Scraping Search Results
To find books by keyword:
def search_books(query, max_pages=3):
results = []
for page in range(1, max_pages + 1):
url = (
f"https://www.goodreads.com/search"
f"?q={query}&page={page}"
)
resp = requests.get(url, headers=HEADERS)
soup = BeautifulSoup(resp.text, "lxml")
rows = soup.select("tr[itemtype]")
if not rows:
break
for row in rows:
title_link = row.select_one("a.bookTitle")
author_link = row.select_one("a.authorName")
rating_el = row.select_one("span.minirating")
results.append({
"title": title_link.text.strip()
if title_link else None,
"url": "https://www.goodreads.com"
+ title_link["href"]
if title_link else None,
"author": author_link.text.strip()
if author_link else None,
"mini_rating": rating_el.text.strip()
if rating_el else None,
})
time.sleep(2) # Be respectful
return results
books = search_books("machine learning")
print(f"Found {len(books)} books")
Scraping Author Profiles
Author pages contain biography, book lists, and aggregate stats:
def scrape_author(url):
resp = requests.get(url, headers=HEADERS)
soup = BeautifulSoup(resp.text, "lxml")
name_el = soup.select_one("h1.authorName span")

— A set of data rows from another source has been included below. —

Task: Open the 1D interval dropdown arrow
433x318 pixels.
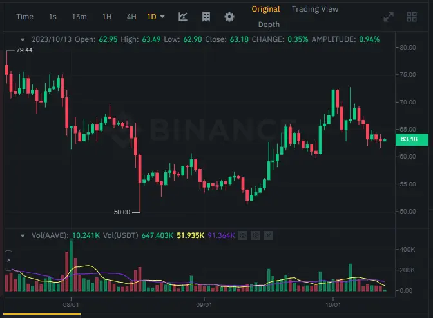Action: [162, 17]
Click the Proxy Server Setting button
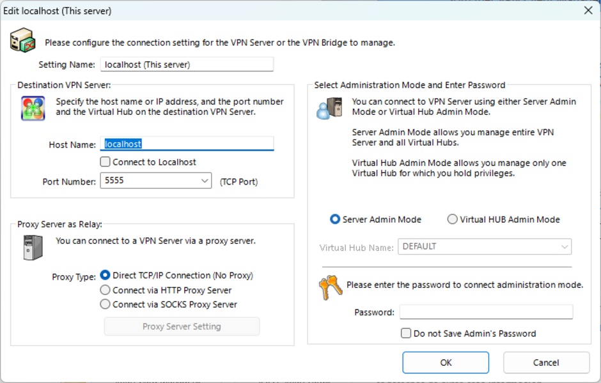 click(182, 327)
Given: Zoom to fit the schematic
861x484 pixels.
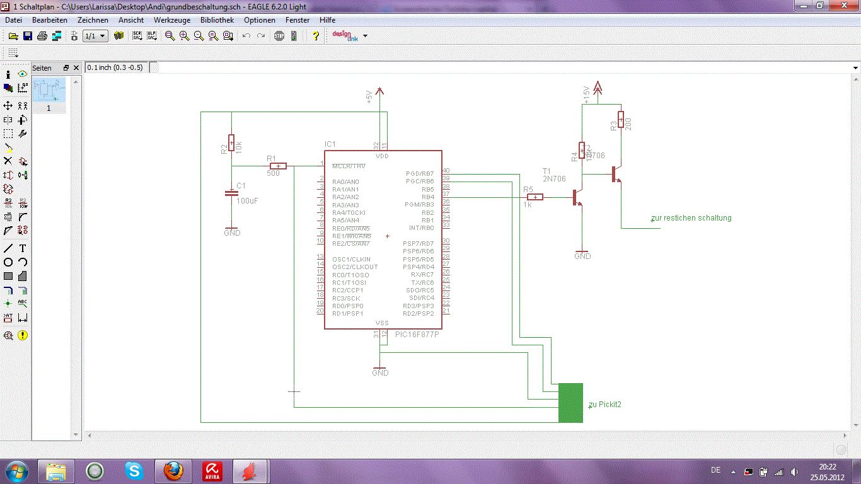Looking at the screenshot, I should (x=170, y=36).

bio_el = soup.select_one("div.aboutAuthorInfo span")
books = []
book_els = soup.select("tr[itemtype] a.bookTitle")
for b in book_els[:20]:
books.append({
"title": b.text.strip(),
"url": "https://www.goodreads.com" + b["href"]
})
return {
"name": name_el.text.strip() if name_el else None,
"bio": bio_el.text.strip() if bio_el else None,
"books": books,
}
Handling Common Issues
Rate Limiting
Goodreads blocks IPs that make too many requests. Mitigations:
import random
def polite_get(url):
time.sleep(random.uniform(1.5, 3.0))
return requests.get(url, headers=HEADERS)

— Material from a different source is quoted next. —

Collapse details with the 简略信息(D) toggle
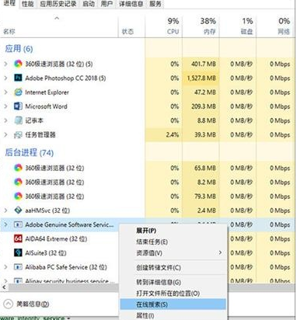This screenshot has height=320, width=297. [9, 304]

For large-scale scraping, use rotating proxies or a managed platform.
JavaScript-Rendered Content
Some elements (review pagination, "Show more" buttons) require JavaScript. Use Playwright for these:
from playwright.sync_api import sync_playwright
def get_rendered_page(url):
with sync_playwright() as p:
browser = p.chromium.launch(headless=True)
page = browser.new_page()
page.goto(url, wait_until="networkidle")
content = page.content()
browser.close()
return BeautifulSoup(content, "lxml")
Selector Changes
Goodreads changes its CSS class names occasionally. If your scraper breaks:
- Open the target page in a browser
- Inspect the element you need
- Update the selector
- Consider using
data-testidattributes — they change less often than class names
Scaling Up with Apify
If you need to scrape thousands of books, doing it yourself means managing proxies, retries, and scheduling. Cloud platforms like Apify handle this infrastructure for you.
We're building a dedicated Goodreads scraper actor at apify.com/cryptosignals/goodreads-scraper that handles:
- Automatic proxy rotation
- Retry on failures
- Structured JSON/CSV output
- Scheduled recurring runs
The actor is upcoming — check the link for availability.
Output Formats
Whatever method you use, save your data in a reusable format:
import csv
def save_to_csv(books, filename="books.csv"):
if not books:
return
keys = books[0].keys()
with open(filename, "w", newline="") as f:
writer = csv.DictWriter(f, fieldnames=keys)
writer.writeheader()
writer.writerows(books)
Ethical Scraping Guidelines
- Rate-limit your requests (minimum 1-2 seconds between requests)
- Respect
robots.txt - Don't scrape private user data
- Use the data for research, analysis, or building better book tools — not for cloning Goodreads
- Cache results to avoid redundant requests
Goodreads still has the best book data on the internet. With the right tools and respectful scraping practices, you can access it programmatically even without the old API.